> [Dataset entries]

****************

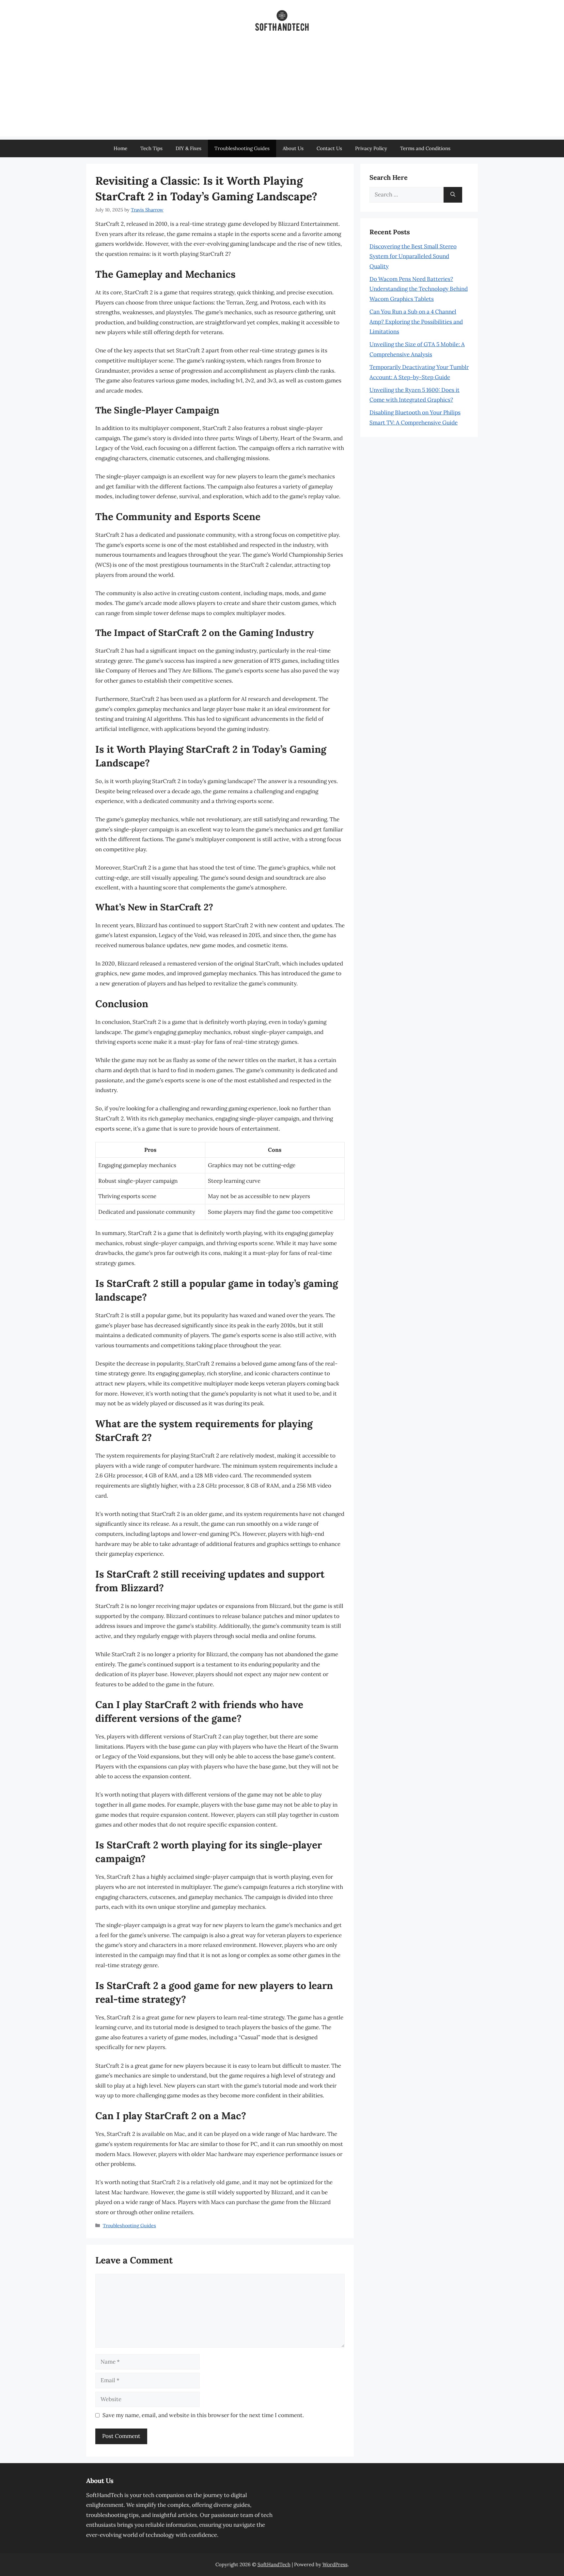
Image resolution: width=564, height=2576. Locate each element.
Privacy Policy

****************

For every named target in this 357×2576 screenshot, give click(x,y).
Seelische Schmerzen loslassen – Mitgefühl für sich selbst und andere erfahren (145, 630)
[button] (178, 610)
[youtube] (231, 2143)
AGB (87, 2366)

****************

> [Work task]
Please, from the entries above, set down exactly the lines from the one containing "Image resolution: width=564, height=2576." through the one containing "Privacy Policy", and only those.

> [Answer below]
Image resolution: width=564, height=2576. Locate each element.
Privacy Policy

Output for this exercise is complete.